(Saved entries)
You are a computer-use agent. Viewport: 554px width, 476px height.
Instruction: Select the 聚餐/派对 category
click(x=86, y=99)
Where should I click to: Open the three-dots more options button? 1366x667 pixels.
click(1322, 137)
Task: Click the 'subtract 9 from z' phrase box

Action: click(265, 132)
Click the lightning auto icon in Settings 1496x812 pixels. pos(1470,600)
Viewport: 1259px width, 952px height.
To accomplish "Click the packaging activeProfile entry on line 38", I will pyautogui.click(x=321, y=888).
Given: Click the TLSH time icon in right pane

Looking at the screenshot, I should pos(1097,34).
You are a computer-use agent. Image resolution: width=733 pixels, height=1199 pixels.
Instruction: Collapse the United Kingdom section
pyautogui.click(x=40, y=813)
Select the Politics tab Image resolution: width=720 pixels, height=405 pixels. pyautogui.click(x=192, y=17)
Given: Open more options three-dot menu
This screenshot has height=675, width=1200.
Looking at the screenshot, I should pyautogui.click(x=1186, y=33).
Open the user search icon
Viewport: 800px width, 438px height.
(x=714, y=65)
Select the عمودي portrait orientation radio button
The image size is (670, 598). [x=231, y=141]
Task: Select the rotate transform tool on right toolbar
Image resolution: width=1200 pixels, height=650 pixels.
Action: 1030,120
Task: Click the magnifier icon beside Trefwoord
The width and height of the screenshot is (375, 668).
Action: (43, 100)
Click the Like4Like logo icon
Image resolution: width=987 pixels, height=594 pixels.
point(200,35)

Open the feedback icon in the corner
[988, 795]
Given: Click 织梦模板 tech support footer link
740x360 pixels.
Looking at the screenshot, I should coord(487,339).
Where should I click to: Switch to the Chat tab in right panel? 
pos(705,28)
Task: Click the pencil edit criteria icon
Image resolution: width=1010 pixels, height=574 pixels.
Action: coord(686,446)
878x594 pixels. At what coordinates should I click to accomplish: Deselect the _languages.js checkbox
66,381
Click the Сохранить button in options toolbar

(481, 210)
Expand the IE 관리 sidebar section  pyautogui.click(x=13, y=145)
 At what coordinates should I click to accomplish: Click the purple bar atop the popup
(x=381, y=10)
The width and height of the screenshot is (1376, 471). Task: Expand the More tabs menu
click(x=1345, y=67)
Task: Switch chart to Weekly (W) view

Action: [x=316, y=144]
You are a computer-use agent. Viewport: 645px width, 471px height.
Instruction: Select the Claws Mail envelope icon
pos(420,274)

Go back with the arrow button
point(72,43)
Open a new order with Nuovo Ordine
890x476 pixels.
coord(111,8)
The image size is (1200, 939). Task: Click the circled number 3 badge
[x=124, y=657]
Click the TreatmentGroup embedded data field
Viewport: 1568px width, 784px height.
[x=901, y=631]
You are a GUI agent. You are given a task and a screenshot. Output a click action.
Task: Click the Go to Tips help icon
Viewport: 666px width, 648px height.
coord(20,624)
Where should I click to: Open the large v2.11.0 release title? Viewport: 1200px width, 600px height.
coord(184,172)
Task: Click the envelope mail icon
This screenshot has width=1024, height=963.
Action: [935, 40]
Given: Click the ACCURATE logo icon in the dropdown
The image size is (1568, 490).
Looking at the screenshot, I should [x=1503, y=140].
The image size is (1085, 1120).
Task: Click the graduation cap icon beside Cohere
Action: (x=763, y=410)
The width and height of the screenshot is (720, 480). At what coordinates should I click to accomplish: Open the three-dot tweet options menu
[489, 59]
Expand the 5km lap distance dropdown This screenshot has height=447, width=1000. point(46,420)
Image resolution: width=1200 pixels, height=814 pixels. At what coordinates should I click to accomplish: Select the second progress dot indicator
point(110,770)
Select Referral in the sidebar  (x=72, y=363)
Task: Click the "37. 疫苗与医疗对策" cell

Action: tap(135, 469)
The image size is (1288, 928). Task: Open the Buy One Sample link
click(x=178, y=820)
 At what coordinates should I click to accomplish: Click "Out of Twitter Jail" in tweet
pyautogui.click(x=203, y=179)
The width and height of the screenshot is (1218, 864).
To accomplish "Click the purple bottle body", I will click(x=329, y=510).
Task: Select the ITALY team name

PROBLEM TO SOLVE: Reproduce every line above that contains the string "agent".

EXPECTED ANSWER:
You are a computer-use agent. Viewport: 554px width, 476px height.
You are a computer-use agent. Image resolution: width=733 pixels, height=1199 pixels.
You are a computer-use agent. Viewport: 645px width, 471px height.
You are a GUI agent. You are given a task and a screenshot. Output a click action.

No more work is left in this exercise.